His paintings all show different arrangements of black, white and grey to emphasise the difference between foreground, middle-ground and background.
08. Imbalance of values
Looking at Doré's engravings, not only has he divided his composition into three obvious layers of depth by using three ranges of value, he also creates an imbalance in the proportions of those values.
For instance, he may use a large amount of grey, and a small amount of white, but rarely equal amounts. This reinforces the importance of imbalance to create tension.
By letting the composition be dominated by grey, the small accents of white and black garner more attention, and draw our eye toward the subject.
09. The benefit of contrast
Black and white are inherently powerful tones. If you use them sparingly, and right next to each other, you can draw the viewer's attention to a particular spot with ease.
When painting, try reserving the purest whites and blacks for your focal point. For instance, if your main character has very pale skin, try placing something extremely dark on them, such as black hair or black clothes.
This is one of the easiest and most successful ways of making your subject pop. In my painting Blood Divided, I did just this to make sure the heroine sat apart from the background.
10. Making magic
Colour is an extremely powerful tool, and can inject a piece of art with mood and light. But it's also a strong compositional tool. Just like implied lines and contrasting values, colour can be used to draw the viewer's eye anywhere we want.
As mentioned before, disparities draw the viewer's eye. So, if there's a colour scheme in place that's predominantly red, any other hue (particularly a complementary green) draws attention to itself.
Or you can create a disparity between levels of saturation, such as a mainly grey painting with high saturation in a small area. The greater the disparity, the greater the attention it receives.
I often use this method to create the illusion of magic or dramatic lighting. A colour can appear intense simply by making the rest of the composition relatively desaturated, and/or complementary, in comparison.

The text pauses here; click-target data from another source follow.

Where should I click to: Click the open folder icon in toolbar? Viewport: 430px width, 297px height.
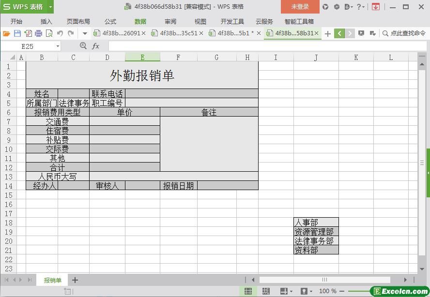(x=6, y=33)
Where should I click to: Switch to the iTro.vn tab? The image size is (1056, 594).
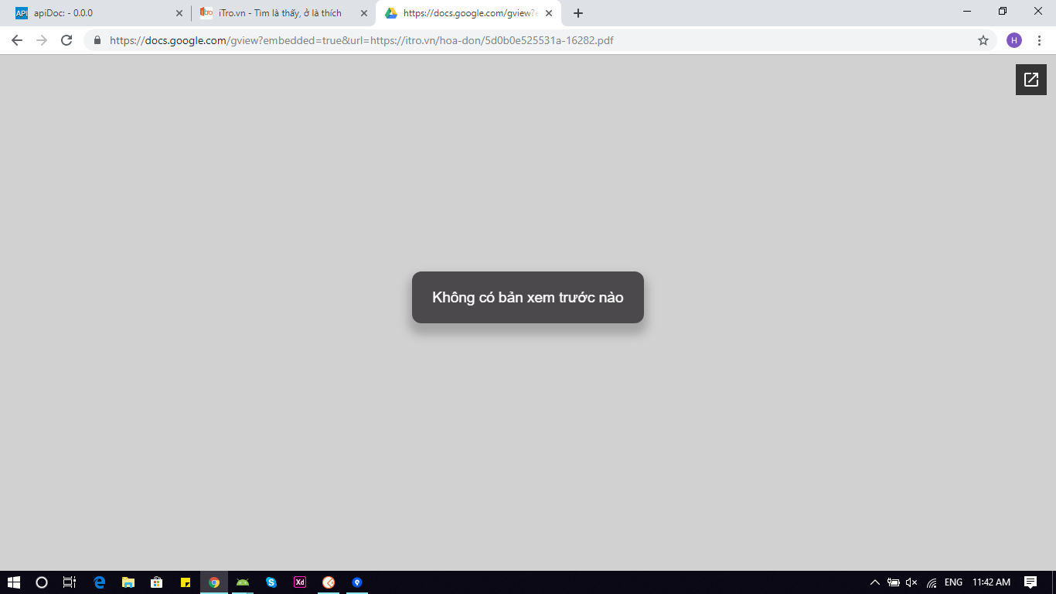point(278,13)
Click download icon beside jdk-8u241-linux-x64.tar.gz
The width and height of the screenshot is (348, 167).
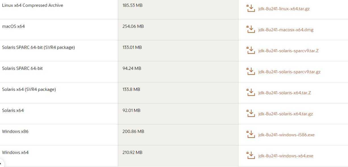(x=251, y=8)
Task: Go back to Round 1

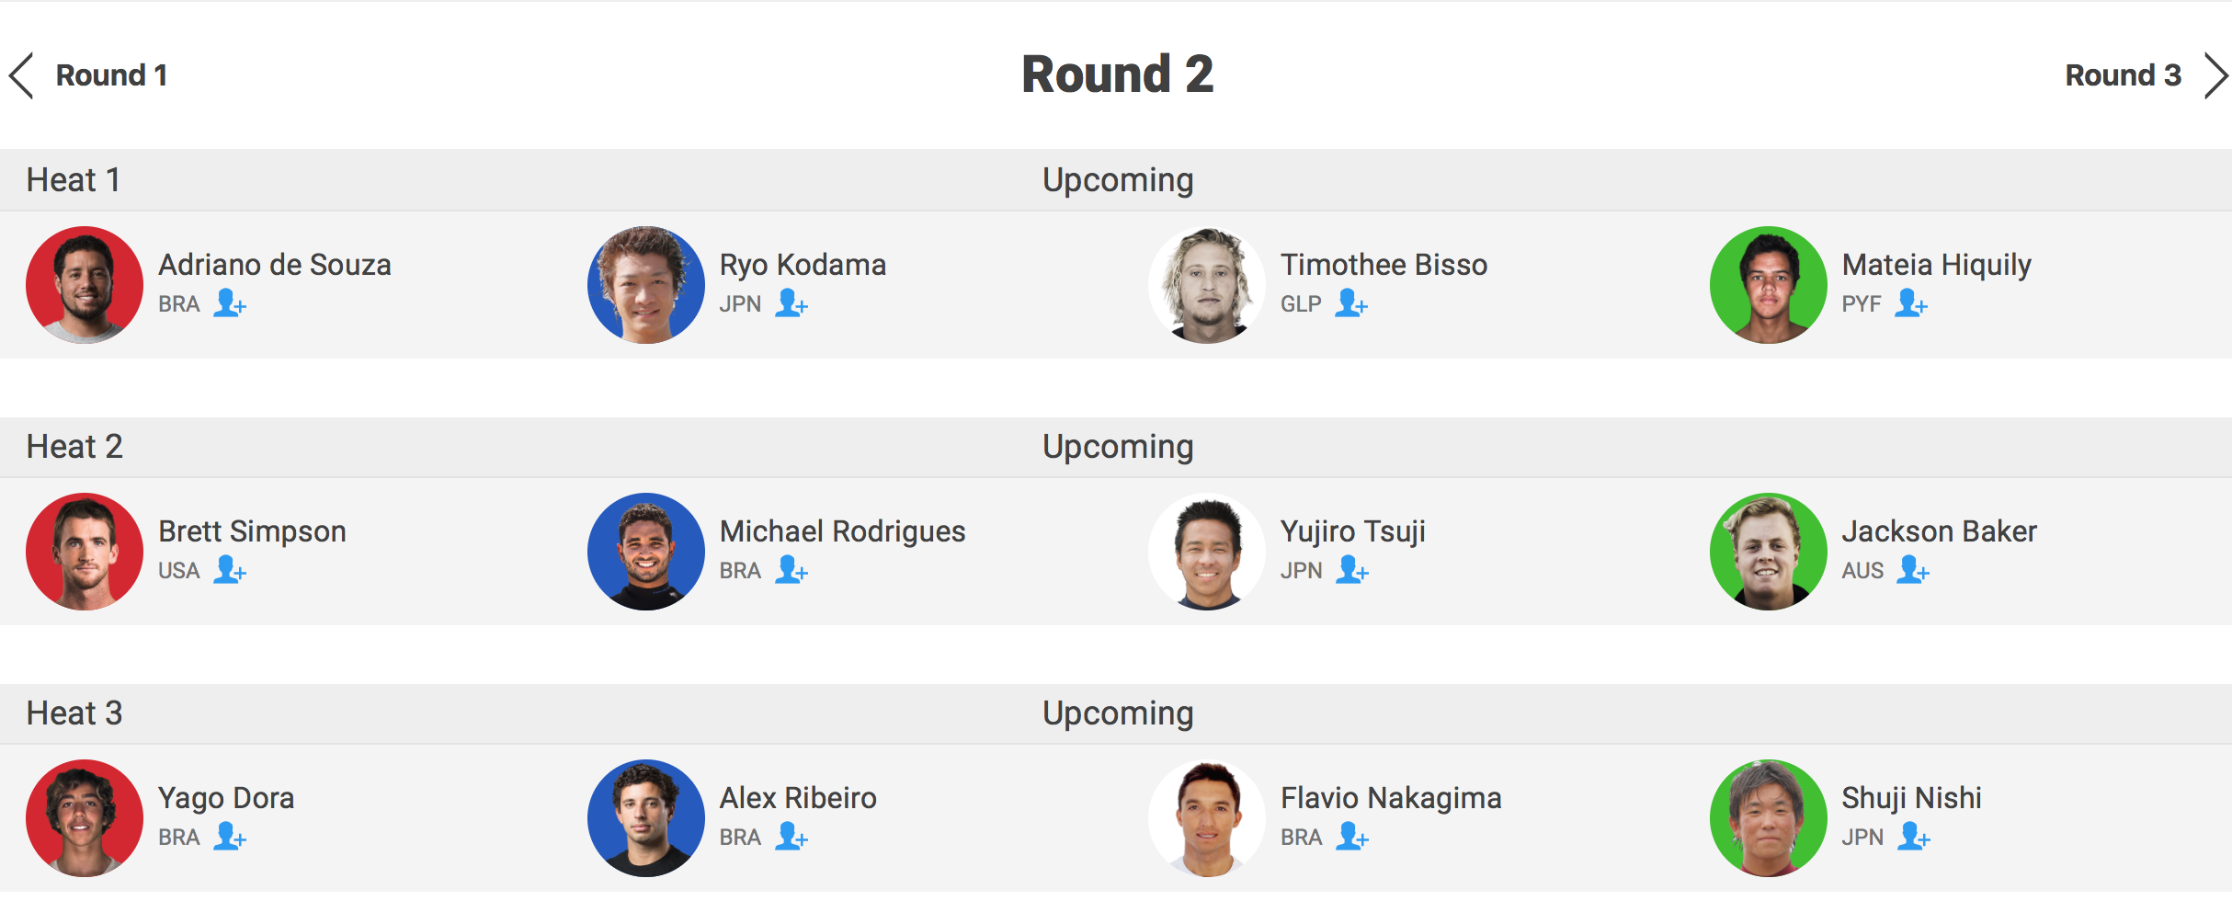Action: pos(111,75)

My painting Soulborn is primarily red and purple, yet everything besides the similarly hued 'magic' element has been slightly reduced in saturation.
11. What's your angle?
Imbalance can create a more exciting flow to your composition, but it can also add drama. The next time your painting isn't exciting enough, try tipping the camera angle.
Even the slightest tip to the horizon line can turn a mundane scene into a cool action shot. Experiment with the psychological impressions that different camera angles create.
Straight, this painting lacks real excitement. The bricks, rain and hair all create simple vertical lines, and don't do much to enhance the drama of the piece. Tipping the image gives it a whole new feel.
Suddenly it appears like the woman is being thrust against the wall. There's also more of a sense of weight to their poses
12. Putting it all together
A good composition is one where the artist controls the movement of the viewer's eye to a beneficial result.
We can do this by a number of means, such as reinforcing the focal point with the Rule of Thirds, implied lines, contrast of value and selective colour saturation.
Putting all of these tools into action in a single piece, Jean-Léon Gérôme's Duel After a Masquerade Ball is the perfect example of using all compositional devices to your advantage.